- Idiofa Location within Democratic Republic of the Congo
- Coordinates: 4°58′00″S 19°35′28″E﻿ / ﻿4.966798°S 19.591026°E
- Country: DR Congo
- Province: Kwilu
- Territory: Idiofa
- Elevation: 554 m (1,818 ft)

Population (2012)
- • Total: 61,056
- Climate: Aw
- National language: Kikongo

= Idiofa =

Idiofa is a town in Kwilu Province of the Democratic Republic of the Congo.

==Location==
Idiofa is the administrative center for Idiofa Territory.
Idiofa lies at an altitude of 1820 ft (554 m), east of the larger city of Kikwit, and west of the Lubue River.
Idiofa is served by the small Idiofa Airport (IATA Code: IDF).
The town is part of the Roman Catholic Diocese of Idiofa.

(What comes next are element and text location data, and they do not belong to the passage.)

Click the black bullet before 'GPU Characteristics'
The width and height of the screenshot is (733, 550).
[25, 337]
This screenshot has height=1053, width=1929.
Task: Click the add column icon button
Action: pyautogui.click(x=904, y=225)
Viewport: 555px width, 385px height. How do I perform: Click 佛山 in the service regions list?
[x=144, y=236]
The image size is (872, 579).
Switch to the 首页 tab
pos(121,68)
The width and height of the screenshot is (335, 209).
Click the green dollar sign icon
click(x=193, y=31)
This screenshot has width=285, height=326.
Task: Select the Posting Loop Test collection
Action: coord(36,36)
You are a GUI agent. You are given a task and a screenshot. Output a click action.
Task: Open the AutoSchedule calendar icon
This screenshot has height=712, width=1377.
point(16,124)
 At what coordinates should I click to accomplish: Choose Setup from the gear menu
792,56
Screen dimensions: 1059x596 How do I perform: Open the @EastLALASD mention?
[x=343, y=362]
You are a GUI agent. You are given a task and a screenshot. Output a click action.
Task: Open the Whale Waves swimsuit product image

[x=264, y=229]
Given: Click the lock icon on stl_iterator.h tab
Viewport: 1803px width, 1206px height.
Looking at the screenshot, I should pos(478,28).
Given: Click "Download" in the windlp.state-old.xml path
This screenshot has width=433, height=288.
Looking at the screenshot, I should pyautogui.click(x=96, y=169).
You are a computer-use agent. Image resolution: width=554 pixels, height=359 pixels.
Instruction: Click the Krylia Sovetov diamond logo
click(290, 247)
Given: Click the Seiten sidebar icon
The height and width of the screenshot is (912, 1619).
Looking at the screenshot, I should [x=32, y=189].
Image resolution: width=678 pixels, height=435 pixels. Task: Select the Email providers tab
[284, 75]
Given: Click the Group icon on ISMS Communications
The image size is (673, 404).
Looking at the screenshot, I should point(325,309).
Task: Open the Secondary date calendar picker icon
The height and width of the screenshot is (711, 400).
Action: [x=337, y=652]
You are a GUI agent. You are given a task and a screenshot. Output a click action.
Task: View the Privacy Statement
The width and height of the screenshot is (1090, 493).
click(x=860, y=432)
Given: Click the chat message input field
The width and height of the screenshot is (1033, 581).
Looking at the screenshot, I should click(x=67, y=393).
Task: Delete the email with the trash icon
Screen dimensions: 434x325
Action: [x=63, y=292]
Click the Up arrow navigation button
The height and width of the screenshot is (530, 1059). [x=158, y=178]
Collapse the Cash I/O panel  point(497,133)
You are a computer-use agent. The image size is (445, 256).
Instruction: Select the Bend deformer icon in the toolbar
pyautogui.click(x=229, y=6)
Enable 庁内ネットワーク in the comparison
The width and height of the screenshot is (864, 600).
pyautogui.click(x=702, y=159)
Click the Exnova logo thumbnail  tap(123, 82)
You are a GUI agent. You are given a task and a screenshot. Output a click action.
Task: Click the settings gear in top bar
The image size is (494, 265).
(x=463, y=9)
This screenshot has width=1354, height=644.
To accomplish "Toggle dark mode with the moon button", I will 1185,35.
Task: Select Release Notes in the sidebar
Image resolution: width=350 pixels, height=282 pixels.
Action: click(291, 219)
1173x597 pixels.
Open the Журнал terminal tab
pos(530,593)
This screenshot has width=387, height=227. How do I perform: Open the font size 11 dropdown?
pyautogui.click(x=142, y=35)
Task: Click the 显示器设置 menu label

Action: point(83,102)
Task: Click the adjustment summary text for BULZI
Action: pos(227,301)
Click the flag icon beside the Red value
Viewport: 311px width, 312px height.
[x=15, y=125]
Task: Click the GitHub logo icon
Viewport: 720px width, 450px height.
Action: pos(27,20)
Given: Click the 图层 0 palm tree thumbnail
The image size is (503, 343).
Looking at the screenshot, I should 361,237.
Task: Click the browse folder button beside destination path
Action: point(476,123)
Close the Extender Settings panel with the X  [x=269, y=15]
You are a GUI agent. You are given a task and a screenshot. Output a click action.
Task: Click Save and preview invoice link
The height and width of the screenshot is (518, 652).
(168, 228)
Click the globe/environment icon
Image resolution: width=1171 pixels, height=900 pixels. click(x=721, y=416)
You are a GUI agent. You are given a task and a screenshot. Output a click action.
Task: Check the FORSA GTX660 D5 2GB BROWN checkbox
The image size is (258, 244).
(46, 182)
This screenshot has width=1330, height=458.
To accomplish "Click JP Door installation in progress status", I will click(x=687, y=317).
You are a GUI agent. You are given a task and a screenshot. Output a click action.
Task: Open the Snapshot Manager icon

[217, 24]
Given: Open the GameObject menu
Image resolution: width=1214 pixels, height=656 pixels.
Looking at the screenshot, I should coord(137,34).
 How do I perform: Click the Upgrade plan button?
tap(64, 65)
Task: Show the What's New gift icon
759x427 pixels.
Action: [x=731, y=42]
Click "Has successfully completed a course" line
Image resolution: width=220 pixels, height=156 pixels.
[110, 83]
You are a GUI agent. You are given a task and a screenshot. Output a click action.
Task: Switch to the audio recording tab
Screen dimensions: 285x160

30 km from Idiofa is the settlement of Banga Banga which was an important local centre in Belgian Congo days with a European presence and a palm oil press.

==People==
As of 2012 the population was estimated to be 61,056.
The Bunda people form the majority of the population of the town.
Idiofa is known as the place where President Mobutu Sese Seko's mother, Mama Yemo, died during an emergency landing at the local airport.